How to build Multipass images with Packer

Custom images are supported by Multipass only on Linux.

Packer is a utility that lets you (re)build images to run in a variety of environments. Multipass can run those images too, provided some requirements are met (namely, the image has to boot on the hypervisor in use, and cloud-init needs to be available).

Contents:

Setting up the build directory

The easiest way is to start from an existing Ubuntu Cloud Image, and the base project setup follows (you can click on the filenames to see their contents, meta-data is empty on purpose):


├── cloud-data
│   ├── meta-data
│   └── user-data
└── template.json

1 directory, 3 files

To specify a different image or image type, modify the iso_checksum and iso_url fields within template.json

Building the image

You will need to install QEMU and Packer (e.g. sudo apt install qemu packer), and from there you can run the following commands:


$ packer build template.json
$ multipass launch file://$PWD/output-qemu/packer-qemu --disk 5G
…
Launched: tolerant-hammerhead
$ multipass shell tolerant-hammerhead
…
ubuntu@tolerant-hammerhead ~:$ 

Customizing the image

Now the above works for you, delete the test instance with multipass delete --purge tolerant-hammerhead and edit the following section in the template.json file:

        {
            "type": "shell",
            "inline": ["echo Your steps go here."]
        },

Anything you do here will be reflected in the resulting image. You can install packages, configure services, anything you can do on a running system. You’ll need sudo (passwordless) for anything requiring admin privileges, or you could add this to the above provisioner to run the whole script privileged:

            "execute_command": "sudo sh -c '{{ .Vars }} {{ .Path }}'",

Next steps

Go to Packer’s documentation to learn about the QEMU builder, other provisioners and their configurations as well as everything else that might come in handy. Alternatively, you could extend user-data with other cloud-init modules to provision your image.

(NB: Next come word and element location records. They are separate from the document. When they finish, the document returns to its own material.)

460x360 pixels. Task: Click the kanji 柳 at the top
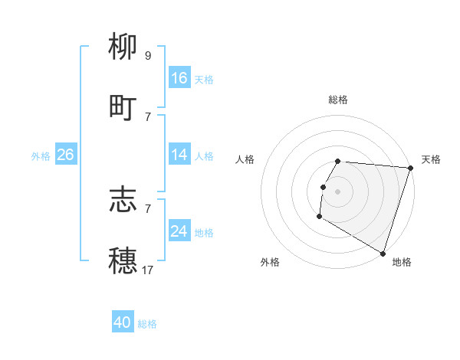(x=123, y=47)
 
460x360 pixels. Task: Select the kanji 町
(x=123, y=107)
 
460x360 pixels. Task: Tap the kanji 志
(x=123, y=199)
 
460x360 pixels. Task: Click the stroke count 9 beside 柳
(x=147, y=55)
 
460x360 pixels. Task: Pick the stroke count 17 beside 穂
(x=147, y=270)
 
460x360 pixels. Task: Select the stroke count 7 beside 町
(x=147, y=116)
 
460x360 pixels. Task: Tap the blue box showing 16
(x=179, y=78)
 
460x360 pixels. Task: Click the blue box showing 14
(x=179, y=155)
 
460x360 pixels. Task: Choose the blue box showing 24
(x=179, y=231)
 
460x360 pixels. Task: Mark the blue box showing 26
(x=65, y=155)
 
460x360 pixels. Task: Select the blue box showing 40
(x=123, y=322)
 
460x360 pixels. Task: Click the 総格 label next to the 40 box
(x=147, y=324)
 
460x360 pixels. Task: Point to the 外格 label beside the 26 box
(x=41, y=156)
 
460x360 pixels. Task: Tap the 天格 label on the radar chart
(x=431, y=159)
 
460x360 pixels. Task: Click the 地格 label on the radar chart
(x=402, y=262)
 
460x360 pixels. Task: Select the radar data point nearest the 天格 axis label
(x=410, y=168)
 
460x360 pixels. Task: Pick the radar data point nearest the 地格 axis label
(x=383, y=253)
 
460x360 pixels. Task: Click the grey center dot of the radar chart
(x=338, y=191)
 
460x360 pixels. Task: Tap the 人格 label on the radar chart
(x=245, y=159)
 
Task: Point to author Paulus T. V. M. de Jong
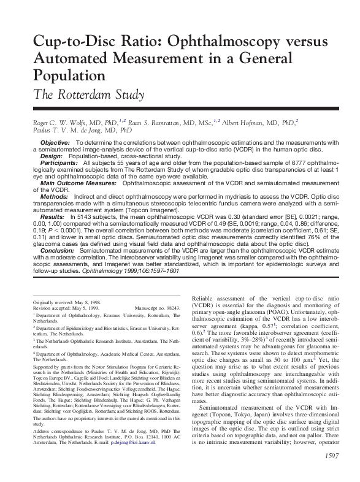(71, 131)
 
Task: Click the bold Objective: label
(55, 142)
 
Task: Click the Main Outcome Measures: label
(79, 183)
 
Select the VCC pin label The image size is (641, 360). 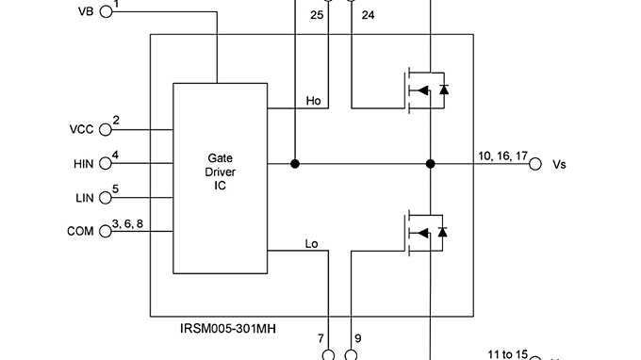point(82,129)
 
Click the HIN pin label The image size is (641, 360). point(83,164)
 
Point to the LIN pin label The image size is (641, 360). point(84,198)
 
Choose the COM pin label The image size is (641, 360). point(80,231)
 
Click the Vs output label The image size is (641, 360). point(560,164)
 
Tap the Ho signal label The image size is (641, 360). point(314,100)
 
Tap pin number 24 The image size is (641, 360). point(368,15)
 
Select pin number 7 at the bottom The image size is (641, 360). point(321,337)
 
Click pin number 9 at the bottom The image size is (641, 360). point(357,337)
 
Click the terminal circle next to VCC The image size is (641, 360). point(106,129)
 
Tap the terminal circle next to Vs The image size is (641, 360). point(534,164)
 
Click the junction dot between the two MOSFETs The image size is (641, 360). point(430,164)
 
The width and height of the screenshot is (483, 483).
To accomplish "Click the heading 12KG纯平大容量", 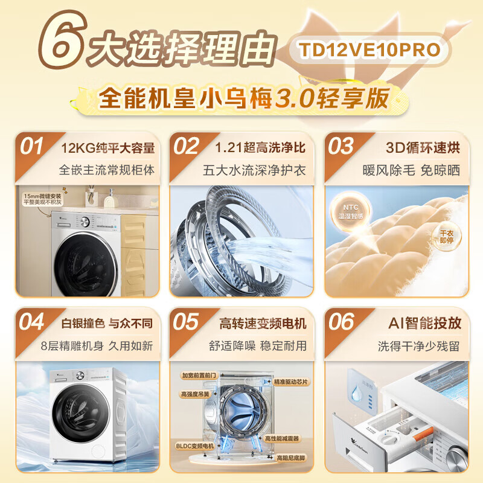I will (108, 148).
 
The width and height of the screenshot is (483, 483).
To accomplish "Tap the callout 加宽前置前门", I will (199, 375).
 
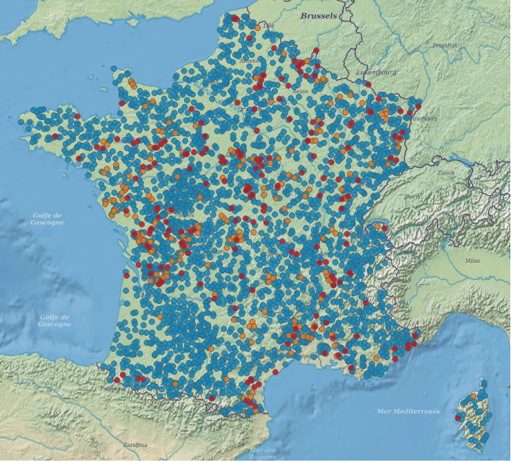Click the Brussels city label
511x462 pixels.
point(319,15)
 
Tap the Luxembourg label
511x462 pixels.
point(376,72)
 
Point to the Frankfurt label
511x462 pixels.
point(445,45)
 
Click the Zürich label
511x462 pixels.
point(445,172)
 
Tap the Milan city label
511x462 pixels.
point(472,261)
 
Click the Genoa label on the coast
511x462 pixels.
point(468,311)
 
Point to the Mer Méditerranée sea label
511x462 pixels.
point(408,411)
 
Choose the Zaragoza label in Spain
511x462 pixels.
point(135,445)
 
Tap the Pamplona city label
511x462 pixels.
point(112,388)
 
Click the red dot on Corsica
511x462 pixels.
point(459,417)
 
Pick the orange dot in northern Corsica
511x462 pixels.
point(473,396)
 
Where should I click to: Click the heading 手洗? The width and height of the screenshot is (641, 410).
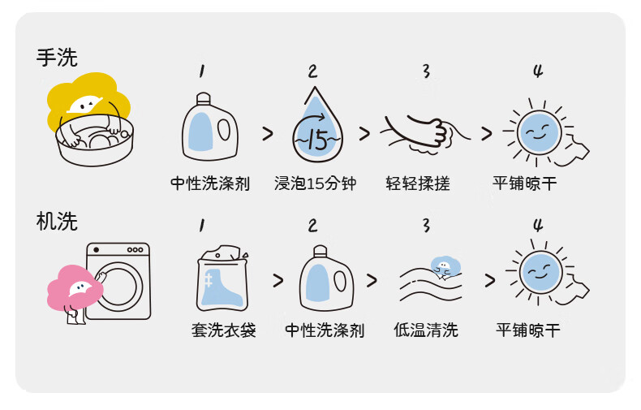click(x=57, y=58)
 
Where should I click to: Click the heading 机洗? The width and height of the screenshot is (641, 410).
click(x=57, y=222)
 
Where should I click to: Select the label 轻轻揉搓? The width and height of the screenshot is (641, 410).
click(x=418, y=183)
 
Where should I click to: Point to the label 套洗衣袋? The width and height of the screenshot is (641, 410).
click(x=223, y=330)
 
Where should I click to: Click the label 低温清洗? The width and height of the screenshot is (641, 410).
click(x=426, y=330)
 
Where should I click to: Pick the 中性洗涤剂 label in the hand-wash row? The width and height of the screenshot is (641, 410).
click(x=210, y=183)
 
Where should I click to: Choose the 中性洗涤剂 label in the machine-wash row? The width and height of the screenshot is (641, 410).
click(x=325, y=330)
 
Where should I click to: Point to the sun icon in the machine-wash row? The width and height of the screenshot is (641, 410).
click(x=540, y=274)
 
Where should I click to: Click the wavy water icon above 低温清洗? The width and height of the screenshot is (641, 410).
click(x=430, y=283)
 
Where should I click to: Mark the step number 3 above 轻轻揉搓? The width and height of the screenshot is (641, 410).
click(x=425, y=71)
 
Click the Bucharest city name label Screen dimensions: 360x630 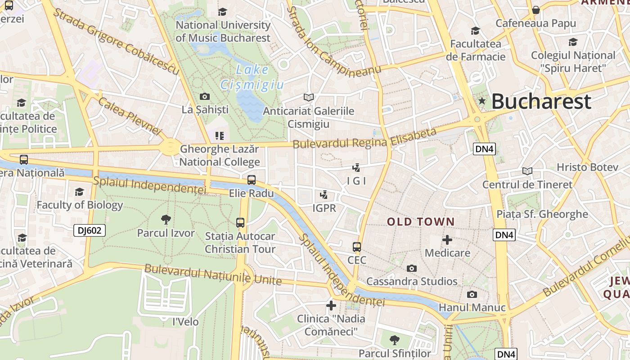541,102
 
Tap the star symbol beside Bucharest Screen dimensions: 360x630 482,101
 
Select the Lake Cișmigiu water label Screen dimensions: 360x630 252,77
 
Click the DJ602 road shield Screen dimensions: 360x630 90,231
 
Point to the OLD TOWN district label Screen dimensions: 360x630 421,221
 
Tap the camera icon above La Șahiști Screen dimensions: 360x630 205,96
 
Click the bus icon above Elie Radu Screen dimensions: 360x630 252,180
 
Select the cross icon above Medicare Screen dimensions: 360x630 447,240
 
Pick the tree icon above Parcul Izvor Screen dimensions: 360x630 166,220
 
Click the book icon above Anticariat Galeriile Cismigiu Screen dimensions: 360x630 308,97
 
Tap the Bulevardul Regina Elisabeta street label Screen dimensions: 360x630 364,138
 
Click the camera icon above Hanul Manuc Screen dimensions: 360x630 472,294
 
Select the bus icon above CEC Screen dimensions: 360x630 357,247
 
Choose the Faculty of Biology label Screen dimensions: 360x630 80,205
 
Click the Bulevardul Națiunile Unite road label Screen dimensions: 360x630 213,274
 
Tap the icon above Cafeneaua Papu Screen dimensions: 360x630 536,10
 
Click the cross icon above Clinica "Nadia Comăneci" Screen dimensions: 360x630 331,306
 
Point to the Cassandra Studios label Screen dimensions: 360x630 412,282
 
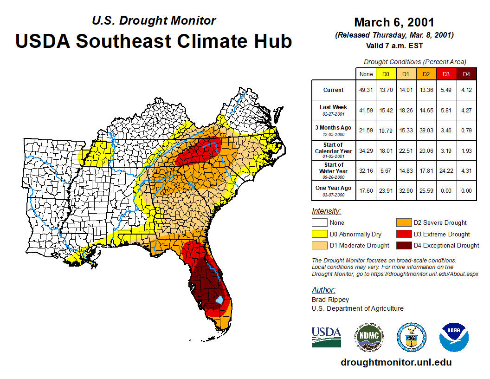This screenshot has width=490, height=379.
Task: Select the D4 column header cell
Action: (x=466, y=74)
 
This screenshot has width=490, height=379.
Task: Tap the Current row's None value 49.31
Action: (x=366, y=90)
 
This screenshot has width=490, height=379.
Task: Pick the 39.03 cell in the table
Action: (x=426, y=130)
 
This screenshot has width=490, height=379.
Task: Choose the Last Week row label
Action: (x=334, y=110)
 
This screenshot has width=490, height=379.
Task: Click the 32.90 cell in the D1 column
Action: (x=406, y=190)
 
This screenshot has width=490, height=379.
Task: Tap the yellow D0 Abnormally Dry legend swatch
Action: (x=319, y=234)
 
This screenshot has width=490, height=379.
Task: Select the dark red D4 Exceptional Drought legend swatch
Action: (x=403, y=245)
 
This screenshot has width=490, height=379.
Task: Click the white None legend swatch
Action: (x=319, y=222)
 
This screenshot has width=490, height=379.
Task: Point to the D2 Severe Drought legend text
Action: (x=440, y=222)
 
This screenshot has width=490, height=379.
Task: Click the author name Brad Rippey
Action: (x=330, y=300)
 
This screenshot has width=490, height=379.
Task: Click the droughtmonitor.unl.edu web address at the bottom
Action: (x=396, y=362)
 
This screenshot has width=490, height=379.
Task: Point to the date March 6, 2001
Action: (x=394, y=22)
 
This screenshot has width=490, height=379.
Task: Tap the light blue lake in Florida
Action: (x=220, y=301)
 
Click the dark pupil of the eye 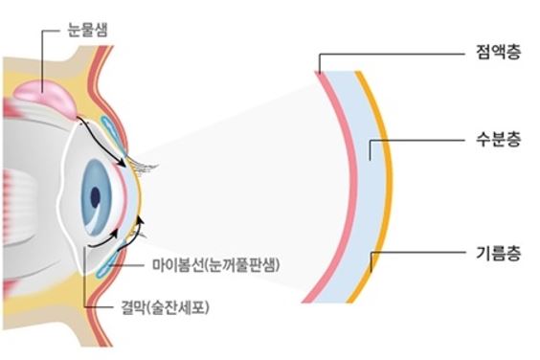pyautogui.click(x=96, y=197)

Please come to our discourse space and let us know about your images!

5 Likes

@carmine would love your eyes on this ;).

After this procedure, the resulting packer-qemu file size is three times the base image. Is this normal or am I missing something?

thanks.

It should be possible to shrink/compress it. Have a look at this StackOverflow question.

Let us know how it went!

Sorry I forgot to post the answer when I found it. Adding below setting in template.json's builders’ section fixes the issue.

"disk_compression": true

Thanks for this great guide by the way. I completed my first usable images yesterday, will be posting them when I got the repository setup. I have several other issues/questions about this procedure, but I’m not sure where to post them. Should I continue under this thread?

Thanks, and sure, here’s a good place as any :slight_smile:

If you install a package that adds users or groups (such as docker) below line will make the service broken.

"for i in group gshadow passwd shadow subuid subgid; do mv /etc/$i- /etc/$i; done"

Right, this is a bit of a sledgehammer - it could probably be something like this instead:

sed -i '/^packer/d' /etc/{group,gshadow,passwd,shadow,subuid,subgid}'

For this to work on Mac/Windows we’ll need the ‘launch file://’ capabilities.

Now we’re stuck with:
launch failed: http and file based images are not supported

Trying to follow this instruction inside a freshly built 20.04 VM
I am stuck here:

ubuntu@test-gui:~/packer$ ./packer build template.json

Build 'qemu' errored: Failed creating Qemu driver: exec: "qemu-system-x86_64": executable file not found in $PATH

==> Some builds didn't complete successfully and had errors:
--> qemu: Failed creating Qemu driver: exec: "qemu-system-x86_64": executable file not found in $PATH

BTW, I am aware and have usually no problems with nested virtualization

How can i build Debian image? Or where can i find already builded (i need Debian Stretch)?

Any reason not to just run cloud-init clean to do the cleanup steps rather than trying to do it manually?

Same, any info on this?

Hi all, sorry for the late reply, not sure how all this activity flew under the radar.

Correct, this is only currently supported on Linux, but we want at least multipass-workflows to allow custom images built this way.


You need to install qemu, here’s where you can find it in Ubuntu.


The qcow2 images here should do.


I didn’t know about clean when I wrote this :slight_smile:.

It looks like there is still no way to launch custom images on Mac. Is that correct?

The pastebins for this tutorial require login, which is not great. It’s also not really clear to me what the requirements of a custom image are. I take it that cloud-init must be in the image, but is there anything else?

But without knowing how to launch custom images, I guess it doesn’t matter.